Authored by efriedma on Mar 20 2018, 3:47 PM.

Download Raw Diff

Details

Reviewers

Commits

rG88e2bac94d14: [MemorySSA] Fix exponential compile-time updating MemorySSA.
rL328577: [MemorySSA] Fix exponential compile-time updating MemorySSA.

Summary

MemorySSAUpdater::getPreviousDefRecursive is a recursive algorithm, for each block, it computes the previous definition for each predecessor, then takes those definitions and combines them. But currently it doesn't remember results which it already computed; this means it can visit the same block multiple times, which adds up to exponential time overall.
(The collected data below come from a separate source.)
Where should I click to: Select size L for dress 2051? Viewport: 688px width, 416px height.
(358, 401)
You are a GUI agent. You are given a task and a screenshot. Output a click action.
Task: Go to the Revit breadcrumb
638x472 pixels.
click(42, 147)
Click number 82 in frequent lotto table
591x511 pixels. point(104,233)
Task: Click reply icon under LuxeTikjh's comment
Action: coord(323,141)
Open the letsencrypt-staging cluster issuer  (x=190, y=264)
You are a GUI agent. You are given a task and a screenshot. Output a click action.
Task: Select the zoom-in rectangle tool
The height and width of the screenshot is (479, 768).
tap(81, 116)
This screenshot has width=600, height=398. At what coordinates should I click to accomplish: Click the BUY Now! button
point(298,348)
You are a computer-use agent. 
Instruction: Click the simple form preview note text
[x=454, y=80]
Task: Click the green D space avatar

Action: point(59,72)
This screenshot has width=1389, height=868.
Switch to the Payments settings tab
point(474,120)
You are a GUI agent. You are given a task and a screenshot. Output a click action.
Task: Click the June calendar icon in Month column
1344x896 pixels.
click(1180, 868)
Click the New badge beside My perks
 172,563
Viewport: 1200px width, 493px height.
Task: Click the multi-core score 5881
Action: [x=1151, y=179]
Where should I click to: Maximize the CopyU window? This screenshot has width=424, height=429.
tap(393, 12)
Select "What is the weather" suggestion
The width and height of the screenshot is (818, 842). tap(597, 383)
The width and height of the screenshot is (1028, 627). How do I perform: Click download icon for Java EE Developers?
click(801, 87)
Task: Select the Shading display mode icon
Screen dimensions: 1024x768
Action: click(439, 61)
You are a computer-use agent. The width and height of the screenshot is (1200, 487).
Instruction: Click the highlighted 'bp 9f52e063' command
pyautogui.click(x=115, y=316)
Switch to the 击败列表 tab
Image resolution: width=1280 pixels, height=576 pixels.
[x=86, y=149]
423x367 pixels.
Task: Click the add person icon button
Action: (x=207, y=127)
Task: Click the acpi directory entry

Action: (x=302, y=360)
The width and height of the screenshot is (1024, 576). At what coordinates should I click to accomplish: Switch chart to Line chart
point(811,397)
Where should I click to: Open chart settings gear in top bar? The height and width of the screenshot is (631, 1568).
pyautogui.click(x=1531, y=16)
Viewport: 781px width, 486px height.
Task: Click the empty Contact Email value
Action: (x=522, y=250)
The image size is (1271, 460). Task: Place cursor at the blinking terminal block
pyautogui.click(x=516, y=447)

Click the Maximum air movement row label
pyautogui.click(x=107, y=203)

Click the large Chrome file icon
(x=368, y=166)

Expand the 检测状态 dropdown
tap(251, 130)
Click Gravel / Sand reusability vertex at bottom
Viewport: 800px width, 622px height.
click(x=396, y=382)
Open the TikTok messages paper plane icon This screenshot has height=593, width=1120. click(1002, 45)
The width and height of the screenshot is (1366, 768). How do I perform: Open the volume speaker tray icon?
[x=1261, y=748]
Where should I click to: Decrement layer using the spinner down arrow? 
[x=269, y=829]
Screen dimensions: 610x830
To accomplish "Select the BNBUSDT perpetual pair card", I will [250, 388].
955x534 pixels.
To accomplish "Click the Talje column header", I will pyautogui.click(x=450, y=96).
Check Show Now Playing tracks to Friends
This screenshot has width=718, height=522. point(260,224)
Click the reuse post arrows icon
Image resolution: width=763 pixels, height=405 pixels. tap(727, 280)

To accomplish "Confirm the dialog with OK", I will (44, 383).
To fix this, this patch adds a cache. If we computed the result for a block already, we don't need to visit it again because we'll come up with the same result. Well, unless we RAUW a MemoryPHI; in that case, the TrackingVH will be updated automatically.

I'm not sure this is the best fix, but it seems to work.

The testcase isn't really a test for the bug, but it adds coverage for the case where tryRemoveTrivialPhi erases an existing PHI node. (It's hard to write a good regression test for a performance issue.)

Diff Detail

Repository: rL LLVM

Event Timeline

efriedma created this revision.Mar 20 2018, 3:47 PM

Herald added a subscriber: Prazek. · View Herald TranscriptMar 20 2018, 3:47 PM

So, staring at https://pp.info.uni-karlsruhe.de/uploads/publikationen/braun13cc.pdf, i don't see how we can get exponential time, and thus wonder if i screwed this up somehow.
I can see we walk blocks to find the defs and they don't have to (because of how they use it), but that should only add a factor of O(N).

In particular, i believe each block should only ever be visited twice.

In particular, they should have the same time bounds as us, if both algorithms operate on blocks that each contains 1 instruction.
If the exponential factor comes from repeated walking, they should be just as exponential
Thus, my assumption is we screwed up.

(but otherwise, if we discover the paper is wrong/etc, this change looks reasnable)

I think the problem comes from the way we implement the marker variation.

In the main algorithm, readVariableRecursive only calls itself recursively in the case where a block has one predecessor. In this case, it's theoretically possible to visit a block an arbitrary number of times if you have a deeply nested if statement, but that's at worst quadratic in the number of nested if statements. (I'm not sure the complexity analysis in the paper accounts for this correctly, but it probably doesn't have much practical impact.)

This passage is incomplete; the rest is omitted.